Lines of the data that contain the word "Sexo" are the ones to copy.
Top of DATA RECORDS
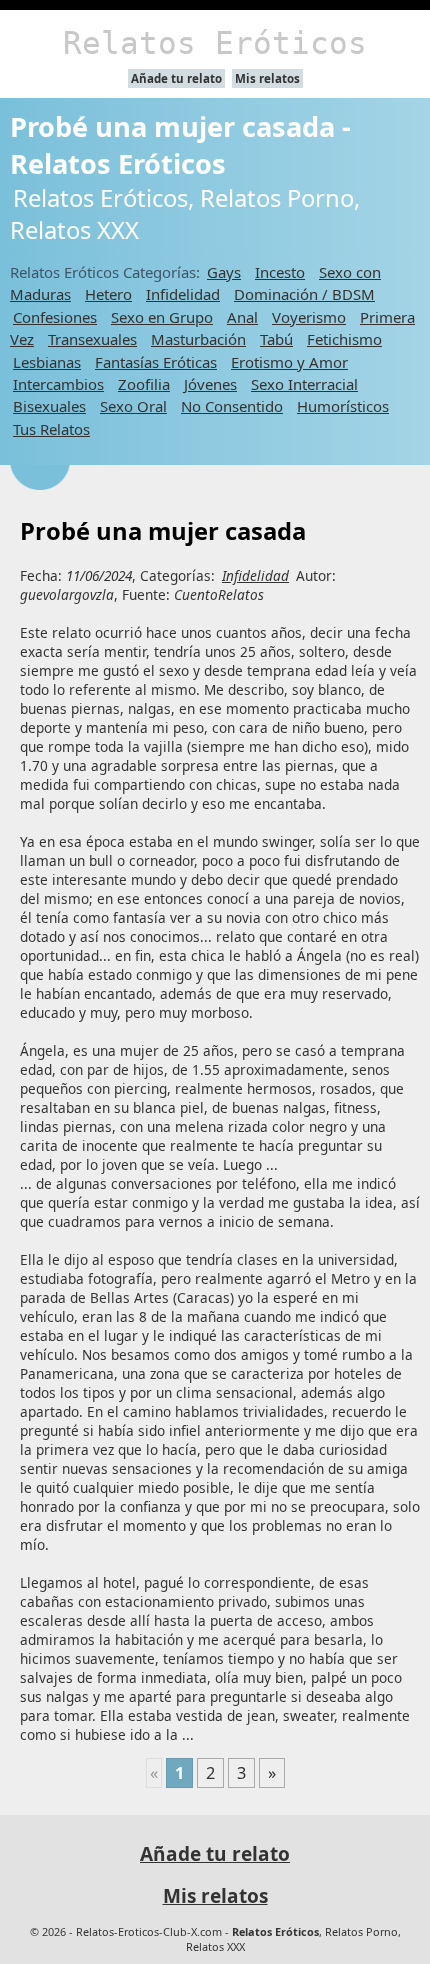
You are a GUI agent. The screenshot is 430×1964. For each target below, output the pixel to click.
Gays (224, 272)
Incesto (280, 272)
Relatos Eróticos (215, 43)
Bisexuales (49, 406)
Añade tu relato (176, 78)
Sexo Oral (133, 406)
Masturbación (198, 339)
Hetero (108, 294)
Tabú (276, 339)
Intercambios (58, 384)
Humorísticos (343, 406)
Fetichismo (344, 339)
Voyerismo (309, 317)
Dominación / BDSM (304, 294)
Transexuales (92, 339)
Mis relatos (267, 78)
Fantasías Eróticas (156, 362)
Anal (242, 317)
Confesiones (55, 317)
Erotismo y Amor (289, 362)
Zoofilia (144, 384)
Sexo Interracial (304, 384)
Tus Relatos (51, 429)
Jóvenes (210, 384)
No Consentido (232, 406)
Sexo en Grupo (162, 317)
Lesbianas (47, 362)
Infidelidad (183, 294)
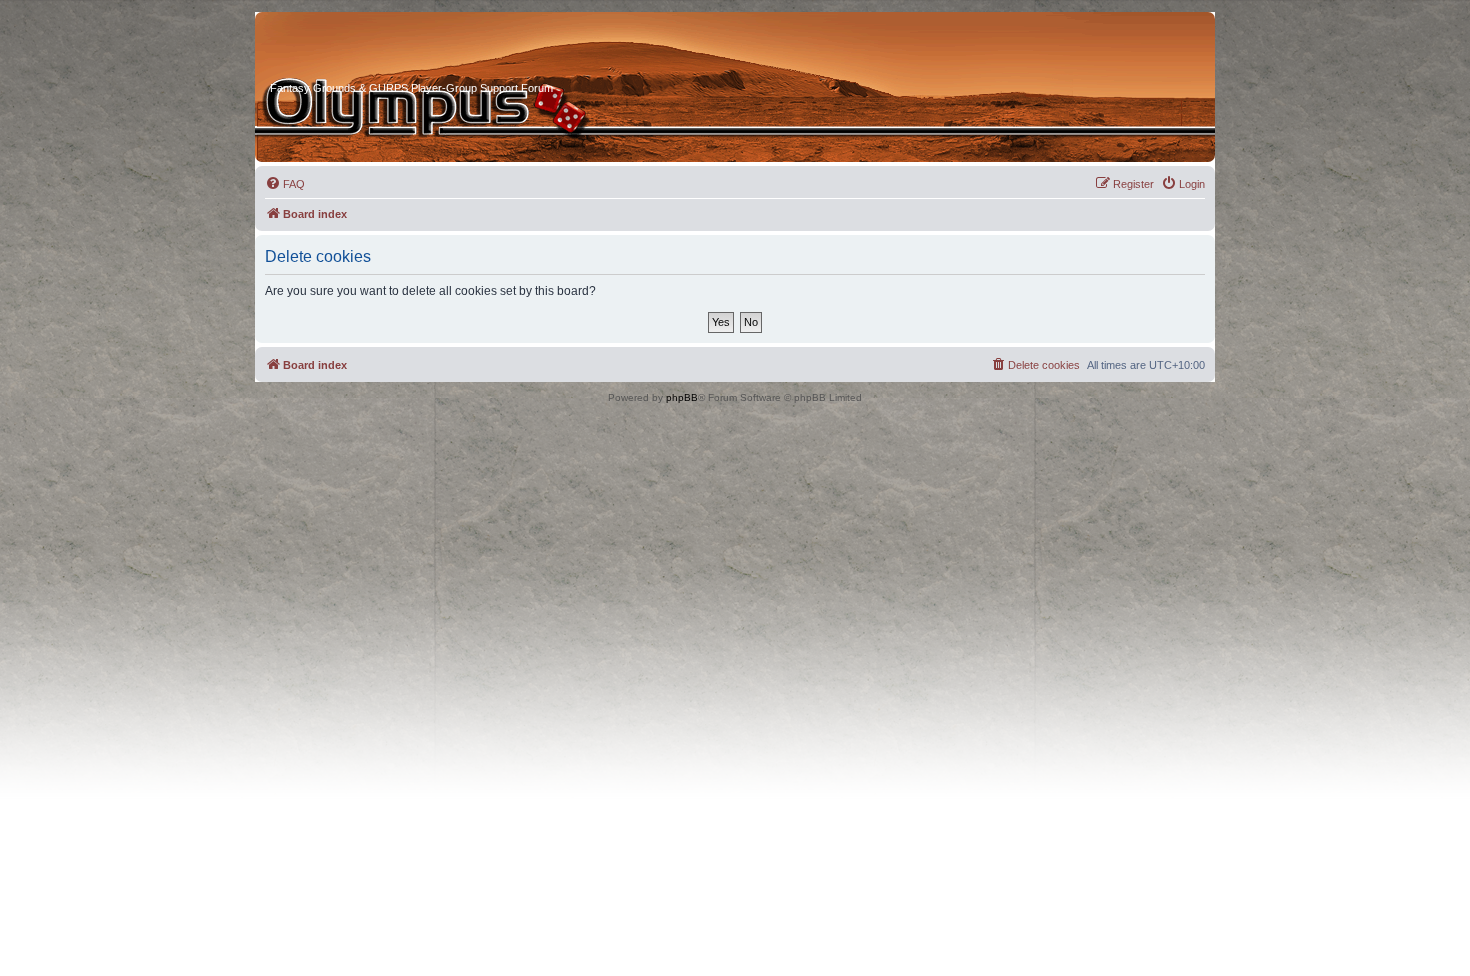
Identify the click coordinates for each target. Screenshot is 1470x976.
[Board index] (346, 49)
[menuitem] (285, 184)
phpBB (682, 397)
Bottom of DATA RECORDS
RESPONSE TO THIS TASK =
Sexo Oral (133, 406)
Sexo Interracial (304, 384)
Sexo en Grupo (162, 317)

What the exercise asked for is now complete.